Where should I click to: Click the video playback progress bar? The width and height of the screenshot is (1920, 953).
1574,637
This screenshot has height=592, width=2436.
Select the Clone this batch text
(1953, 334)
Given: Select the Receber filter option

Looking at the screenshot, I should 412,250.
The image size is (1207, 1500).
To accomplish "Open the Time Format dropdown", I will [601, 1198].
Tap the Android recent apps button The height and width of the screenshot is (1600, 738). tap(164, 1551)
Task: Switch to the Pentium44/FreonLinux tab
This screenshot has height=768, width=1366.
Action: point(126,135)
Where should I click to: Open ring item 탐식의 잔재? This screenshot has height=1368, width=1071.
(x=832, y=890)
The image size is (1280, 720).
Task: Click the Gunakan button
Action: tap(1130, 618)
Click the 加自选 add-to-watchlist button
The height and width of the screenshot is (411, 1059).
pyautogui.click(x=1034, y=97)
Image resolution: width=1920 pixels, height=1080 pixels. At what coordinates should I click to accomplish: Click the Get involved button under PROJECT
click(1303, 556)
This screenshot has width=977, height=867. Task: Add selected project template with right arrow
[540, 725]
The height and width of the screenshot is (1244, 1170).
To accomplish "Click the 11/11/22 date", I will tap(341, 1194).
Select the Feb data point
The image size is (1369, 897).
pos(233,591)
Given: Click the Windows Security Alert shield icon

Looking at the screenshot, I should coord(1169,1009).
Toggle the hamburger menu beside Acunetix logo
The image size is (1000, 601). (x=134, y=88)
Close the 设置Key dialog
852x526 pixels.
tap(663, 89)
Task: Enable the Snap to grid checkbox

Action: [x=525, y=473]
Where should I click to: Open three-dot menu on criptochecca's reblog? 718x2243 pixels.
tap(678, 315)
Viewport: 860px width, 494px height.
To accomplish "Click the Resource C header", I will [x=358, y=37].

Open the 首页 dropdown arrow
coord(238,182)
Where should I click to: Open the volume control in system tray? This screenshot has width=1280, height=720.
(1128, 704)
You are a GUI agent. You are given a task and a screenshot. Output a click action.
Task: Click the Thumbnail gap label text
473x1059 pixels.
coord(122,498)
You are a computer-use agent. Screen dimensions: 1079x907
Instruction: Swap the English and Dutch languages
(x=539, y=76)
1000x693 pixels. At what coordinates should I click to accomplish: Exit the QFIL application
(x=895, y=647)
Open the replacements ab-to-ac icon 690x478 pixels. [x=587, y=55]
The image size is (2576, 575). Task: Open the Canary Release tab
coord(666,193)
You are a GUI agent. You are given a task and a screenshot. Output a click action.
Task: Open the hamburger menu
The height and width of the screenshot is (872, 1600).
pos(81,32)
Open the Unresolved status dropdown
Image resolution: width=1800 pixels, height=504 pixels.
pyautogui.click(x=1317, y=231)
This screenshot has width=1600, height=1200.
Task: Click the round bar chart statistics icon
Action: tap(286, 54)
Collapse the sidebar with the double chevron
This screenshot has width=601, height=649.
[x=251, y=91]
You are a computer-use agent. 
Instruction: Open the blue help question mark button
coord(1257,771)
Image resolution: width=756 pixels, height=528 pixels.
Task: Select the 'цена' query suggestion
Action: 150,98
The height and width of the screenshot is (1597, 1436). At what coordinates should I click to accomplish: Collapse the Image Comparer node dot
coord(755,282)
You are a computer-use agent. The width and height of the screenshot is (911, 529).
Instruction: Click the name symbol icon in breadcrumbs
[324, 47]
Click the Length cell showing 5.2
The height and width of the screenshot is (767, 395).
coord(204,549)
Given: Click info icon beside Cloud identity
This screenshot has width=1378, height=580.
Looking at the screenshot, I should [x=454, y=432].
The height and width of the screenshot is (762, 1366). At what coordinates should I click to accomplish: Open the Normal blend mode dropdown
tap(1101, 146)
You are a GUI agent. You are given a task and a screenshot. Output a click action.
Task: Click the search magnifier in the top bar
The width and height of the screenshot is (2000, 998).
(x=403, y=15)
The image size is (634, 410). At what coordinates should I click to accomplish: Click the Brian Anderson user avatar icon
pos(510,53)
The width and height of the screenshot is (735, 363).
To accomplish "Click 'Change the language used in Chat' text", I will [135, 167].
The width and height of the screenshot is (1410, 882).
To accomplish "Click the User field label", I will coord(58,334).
* * * * * * *
### Exercise description
Print the rows again, character for character, from the first line of the rows up to and including the line that contains "(1128, 704)".

### Exercise response
Where should I click to: Click the video playback progress bar? The width and height of the screenshot is (1920, 953).
1574,637
This screenshot has height=592, width=2436.
Select the Clone this batch text
(1953, 334)
Given: Select the Receber filter option

Looking at the screenshot, I should 412,250.
The image size is (1207, 1500).
To accomplish "Open the Time Format dropdown", I will [601, 1198].
Tap the Android recent apps button The height and width of the screenshot is (1600, 738). tap(164, 1551)
Task: Switch to the Pentium44/FreonLinux tab
This screenshot has height=768, width=1366.
Action: point(126,135)
Where should I click to: Open ring item 탐식의 잔재? This screenshot has height=1368, width=1071.
(x=832, y=890)
The image size is (1280, 720).
Task: Click the Gunakan button
Action: tap(1130, 618)
Click the 加自选 add-to-watchlist button
The height and width of the screenshot is (411, 1059).
pyautogui.click(x=1034, y=97)
Image resolution: width=1920 pixels, height=1080 pixels. At what coordinates should I click to accomplish: Click the Get involved button under PROJECT
click(1303, 556)
This screenshot has width=977, height=867. Task: Add selected project template with right arrow
[540, 725]
The height and width of the screenshot is (1244, 1170).
To accomplish "Click the 11/11/22 date", I will tap(341, 1194).
Select the Feb data point
The image size is (1369, 897).
pos(233,591)
Given: Click the Windows Security Alert shield icon

Looking at the screenshot, I should coord(1169,1009).
Toggle the hamburger menu beside Acunetix logo
The image size is (1000, 601). (x=134, y=88)
Close the 设置Key dialog
852x526 pixels.
tap(663, 89)
Task: Enable the Snap to grid checkbox

Action: [x=525, y=473]
Where should I click to: Open three-dot menu on criptochecca's reblog? 718x2243 pixels.
tap(678, 315)
Viewport: 860px width, 494px height.
To accomplish "Click the Resource C header", I will [x=358, y=37].

Open the 首页 dropdown arrow
coord(238,182)
Where should I click to: Open the volume control in system tray? This screenshot has width=1280, height=720.
(1128, 704)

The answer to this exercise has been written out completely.